Felice Paronelli, mentre sfoglia l’album che racchiude le istantanee della sua vita, con malcelato rimpianto si rivede bello, giovane, atletico e “ginnico” sul seggiolino della sua canoa. La canotta IGNIS in bella evidenza, i remi impugnati con fierezza e lo sguardo rivolto verso un futuro pieno di speranze, ambizioni e soddisfazioni in una delle discipline più belle, nobili e faticose del panorama sportivo: il canottaggio. Alla fine, per Felice, non è andata così. 

Alle fine, per lui e per noi del basket, è andata meglio così perché, mollato l’armo, ci siamo ritrovati in casa uno dei migliori arbitri di sempre nel panorama della pallacanestro italiana e, anche per questa ragione, un motivo d’orgoglio in più per la nostra provincia baskettara. 
“Se nasci a Gavirate – ricorda Paronelli, classe 1944, 77 anni portati con eleganza e spirito giovanile -, e vivi tutti i giorni fronte lago, quello specchio d’acqua finisce con l’esercitare una forza d’attrazione irresistibile. Quindi, in modo del tutto naturale mi avvicino al canottaggio anche perché quando da ragazzino, nei primi anni ’50, della pallacanestro si sapeva ancora poco. Sulla canoa vado abbastanza bene e presto entro nel Gruppo Sportivo Ignis, arcinota comunità di grandi atleti di varie discipline voluta e organizzata da quello straordinario personaggio che era il dottor Giovanni Borghi. Il “cumenda”, allo scopo di trasmettere il senso di “famiglia”, desiderava che tutti gli atleti della sua squadra partecipassero al pranzo comunitario che si consumava, ovviamente tutti insieme, il sabato presso la Casa dello Sportivo a Comerio. E’ in quei momenti di ritrovo che faccio la conoscenza con i ragazzi che praticano altri sport. Su tutti Sandro Mazzinghi, fantastico pugile a proposito del quale scrivo addirittura un’intervista-articolo per il giornalino scolastico. Ampliando le conoscenze mi avvicino al mondo del basket facendo amicizia con i cestisti dell’Ignis, in particolare Remo Maggetti e Renato Padovan. Ed è proprio grazie a Padovan che, nella leggendaria palestra dei pompieri, assisto alla mia prima partita di pallacanestro, Ignis contro Reyer Venezia e scatta subito l’emozione. In breve tempo divento un ospite fisso della FIAT 600 di Padovan che mi scarrozza sulle tribune della XXV Aprile e spesso anche in trasferta”.

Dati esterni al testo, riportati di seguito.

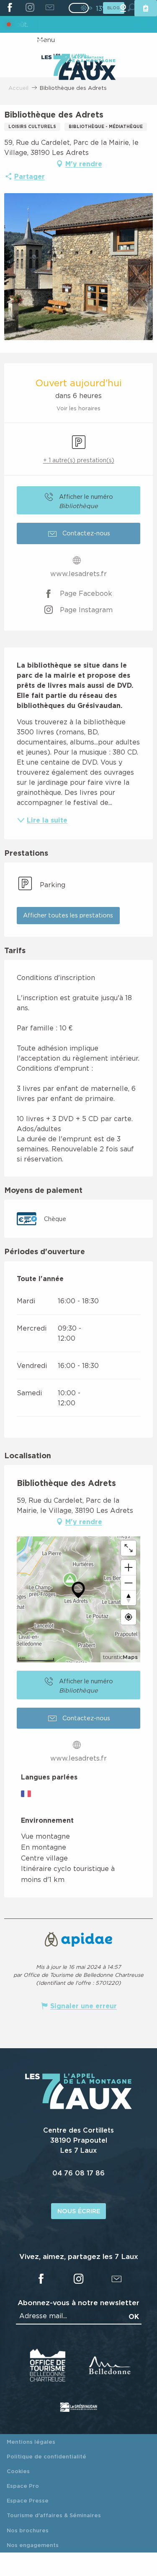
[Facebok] (10, 8)
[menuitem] (78, 68)
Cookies (18, 2471)
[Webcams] (123, 8)
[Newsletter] (49, 8)
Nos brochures (28, 2530)
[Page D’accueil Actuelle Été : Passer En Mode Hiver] (79, 8)
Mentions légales (31, 2442)
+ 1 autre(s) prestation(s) (78, 460)
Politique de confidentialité (46, 2456)
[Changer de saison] (81, 8)
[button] (68, 915)
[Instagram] (29, 8)
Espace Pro (23, 2486)
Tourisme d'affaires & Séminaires (54, 2515)
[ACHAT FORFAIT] (145, 8)
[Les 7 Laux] (78, 2107)
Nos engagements (33, 2545)
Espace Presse (28, 2500)
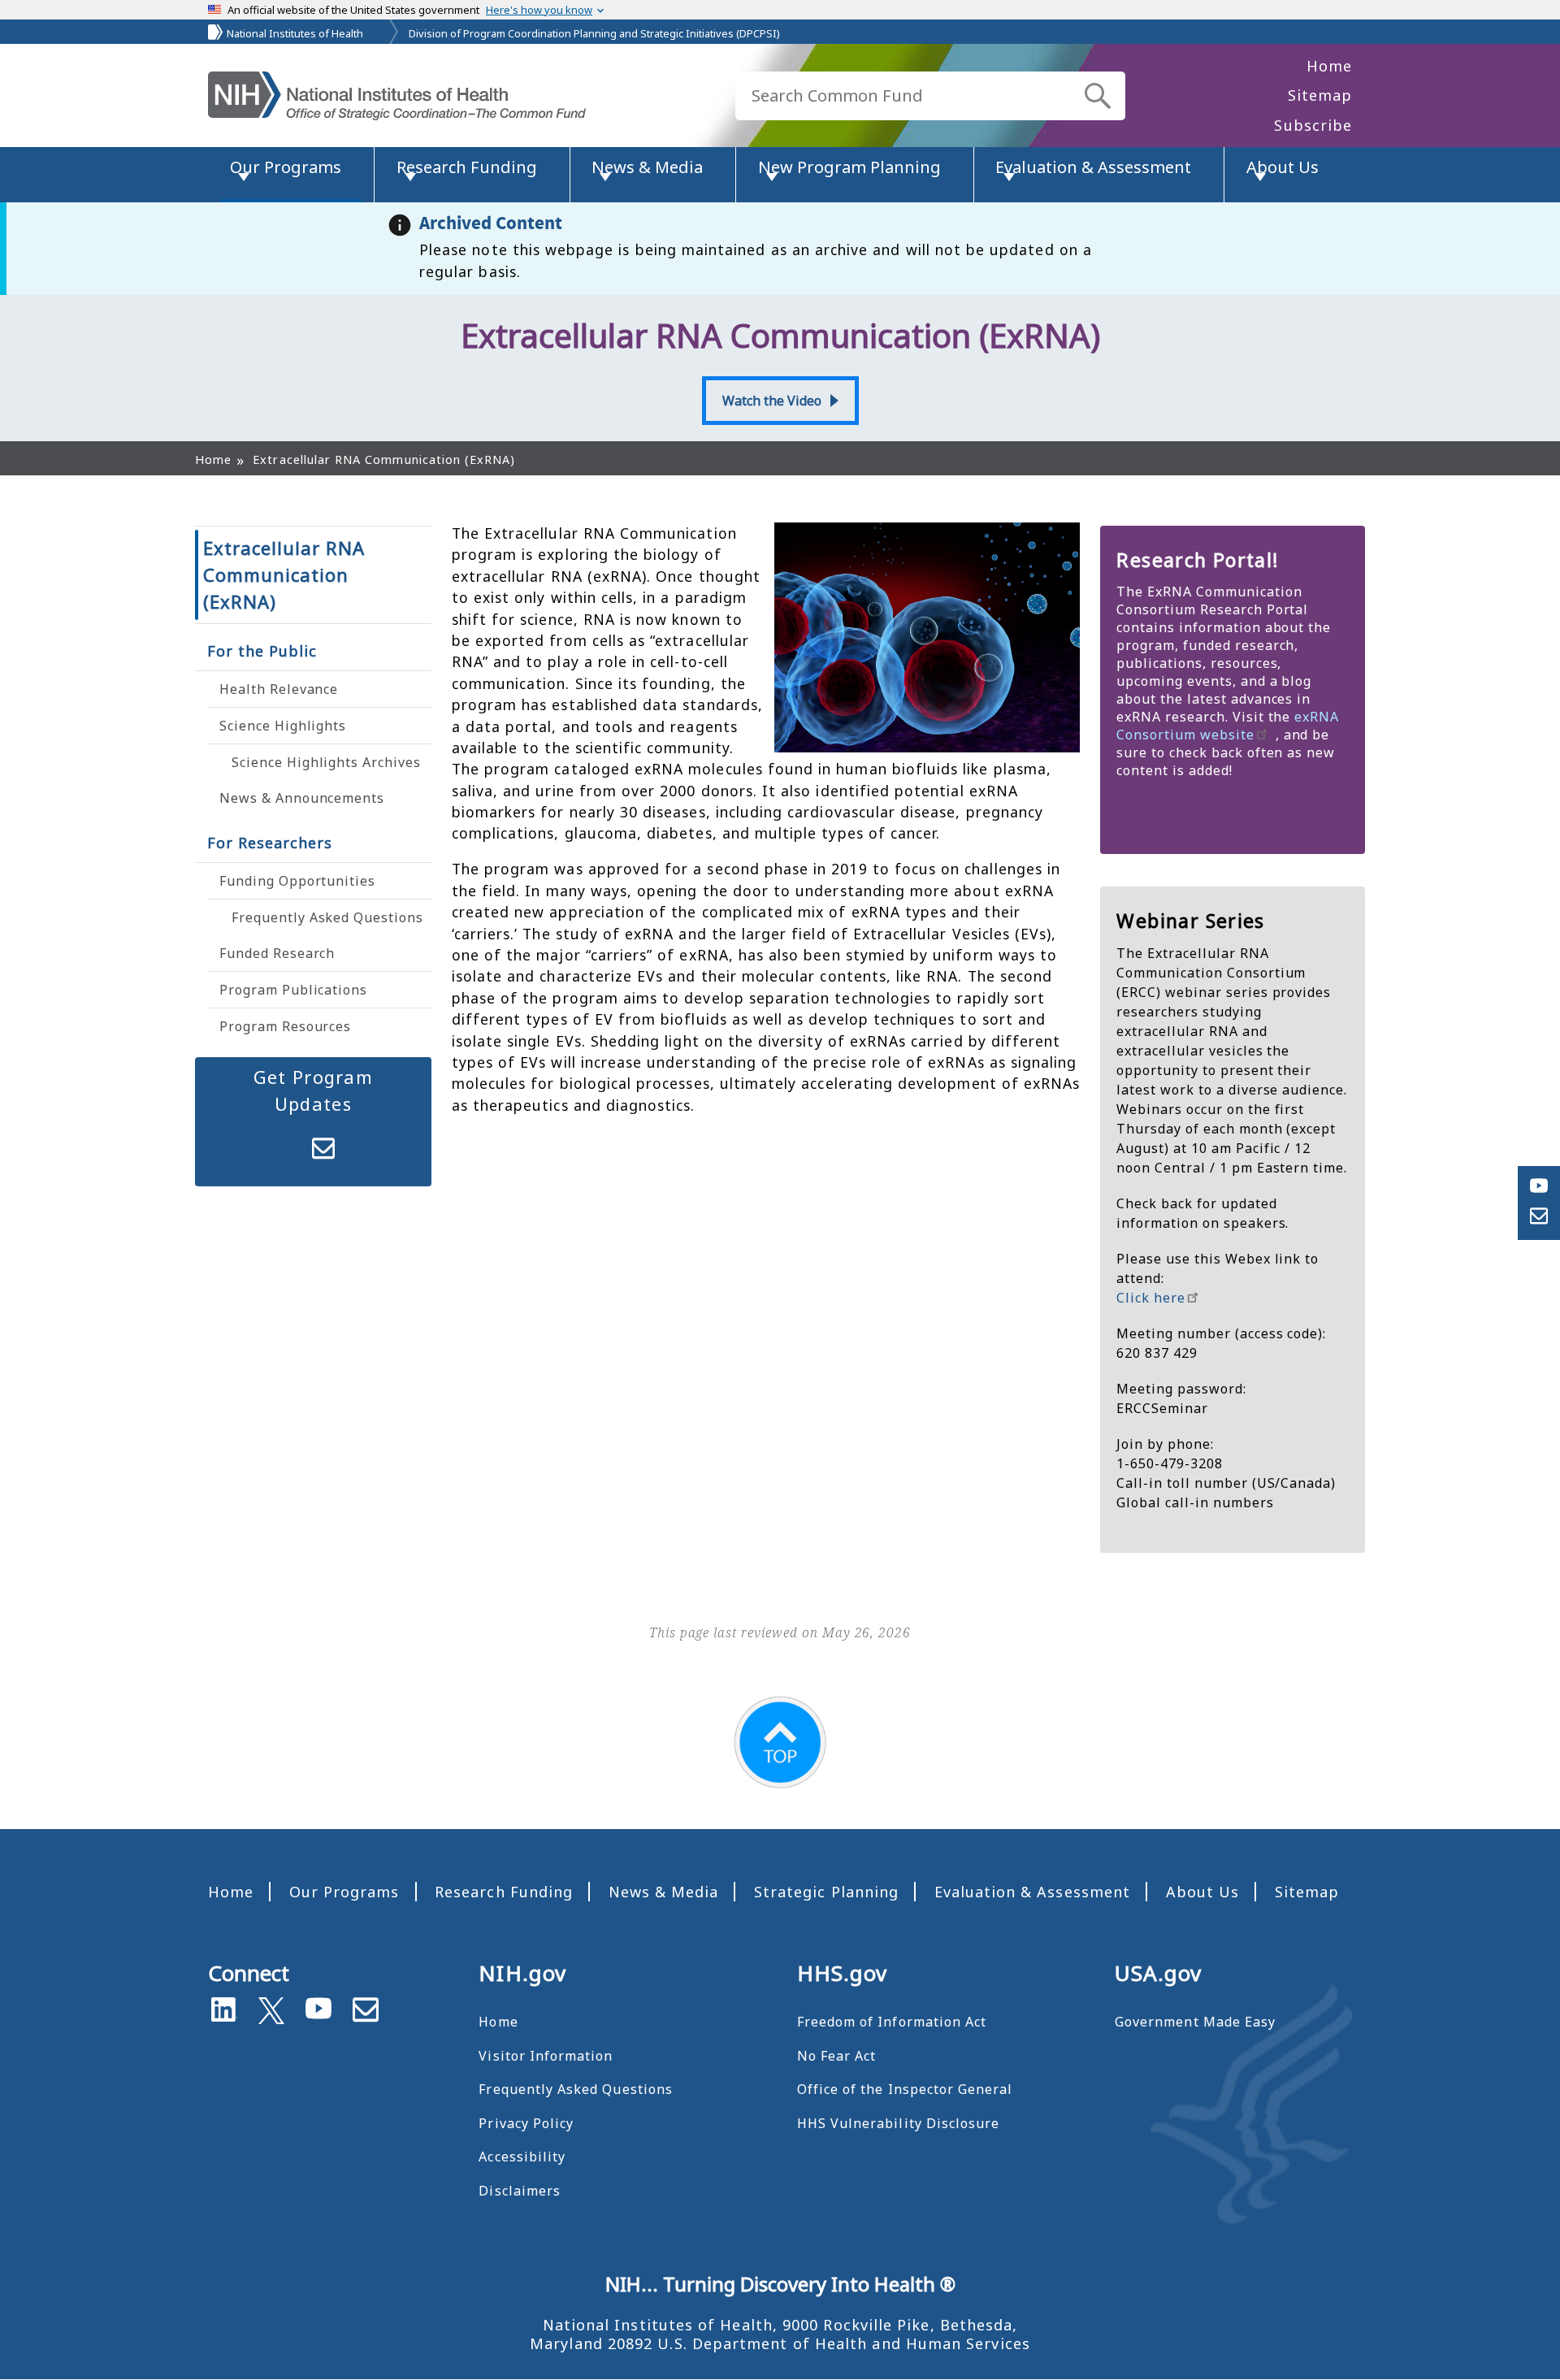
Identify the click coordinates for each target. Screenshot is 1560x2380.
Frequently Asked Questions (327, 917)
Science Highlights (282, 726)
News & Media (664, 1891)
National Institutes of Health (295, 33)
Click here (1150, 1298)
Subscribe (1313, 125)
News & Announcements (301, 798)
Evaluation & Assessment (1032, 1891)
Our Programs (344, 1891)
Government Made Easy (1195, 2022)
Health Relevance (278, 689)
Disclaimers (520, 2191)
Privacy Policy (526, 2123)
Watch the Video (771, 401)
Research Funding (504, 1891)
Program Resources (285, 1026)
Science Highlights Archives (326, 762)
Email (323, 1148)
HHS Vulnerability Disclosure (898, 2123)
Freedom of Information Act (891, 2022)
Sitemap (1320, 95)
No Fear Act (837, 2056)
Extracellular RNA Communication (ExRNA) (284, 574)
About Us (1202, 1891)
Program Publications (293, 990)
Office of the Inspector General (905, 2089)
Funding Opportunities (297, 881)
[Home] (397, 96)
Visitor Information (546, 2056)
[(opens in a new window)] (271, 2007)
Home (1329, 66)
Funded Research (277, 953)
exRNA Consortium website (1227, 725)
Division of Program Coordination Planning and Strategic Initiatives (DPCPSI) (594, 33)
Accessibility (522, 2156)
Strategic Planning (826, 1891)
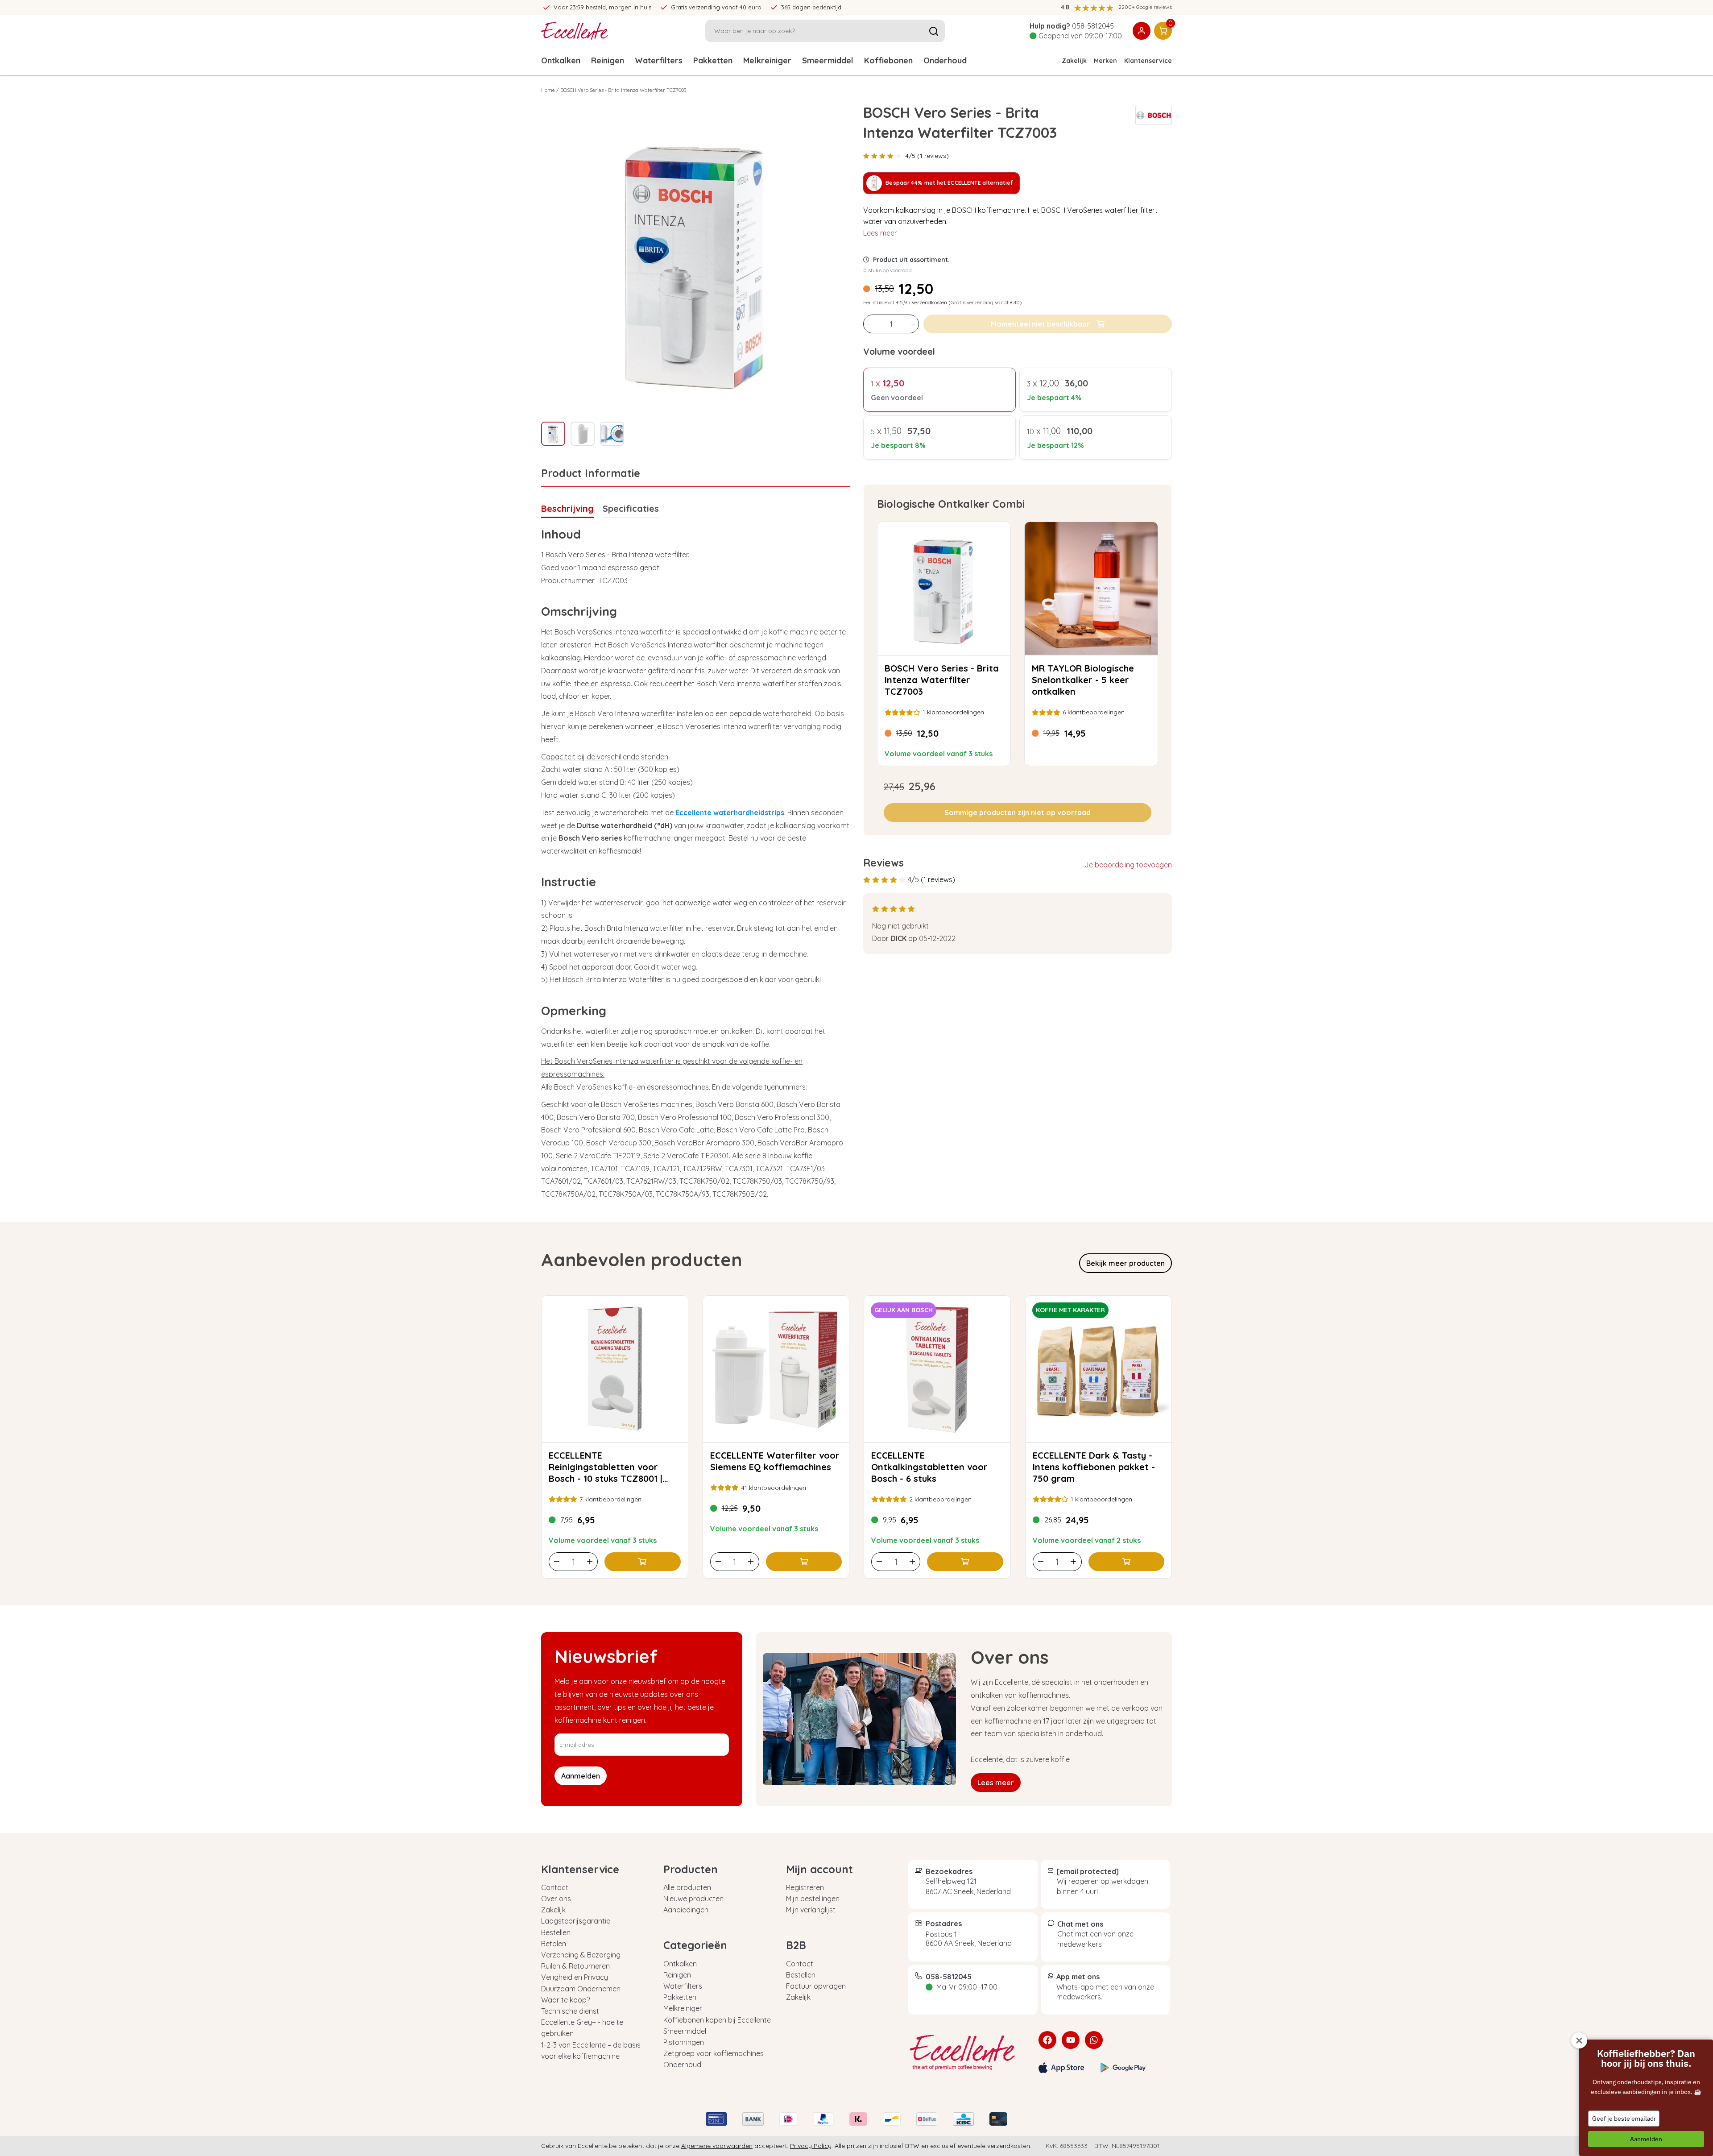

Scusa la domanda: e il canottaggio dov’è finito?
“Nella canoa nel frattempo passo dal ruolo di canottiere a quello di timoniere, ma tutto finisce con una cocente delusione perché, il nostro “Due con”, in cui fra l’altro c’è Bruno Duranti che in seguito diventerà pure lui un famoso arbitro, si presenta ai Campionati Italiani Assoluti da favorito. Purtroppo arriviamo all’appuntamento scarichi e senza energia e, ingloriosamente, siamo eliminati in prima batteria. Così, complici anche gli impegni di lavoro decido di mollare la canoa a livello agonistico per seguire la pallacanestro anche se, devo essere sincero, non so bene con quale ruolo. Ad indirizzarmi nella scelta interviene Pier Carlo Monticelli, notissimo dirigente di basket nonché mio collega di banca. Monticelli, vedendomi molto appassionato ma indeciso sul da farsi, mi spinge a frequentare il corso arbitri spiegandomi che: ‘Arbitrare è comunque un modo bello e interessante per restare nel mondo della pallacanestro'”.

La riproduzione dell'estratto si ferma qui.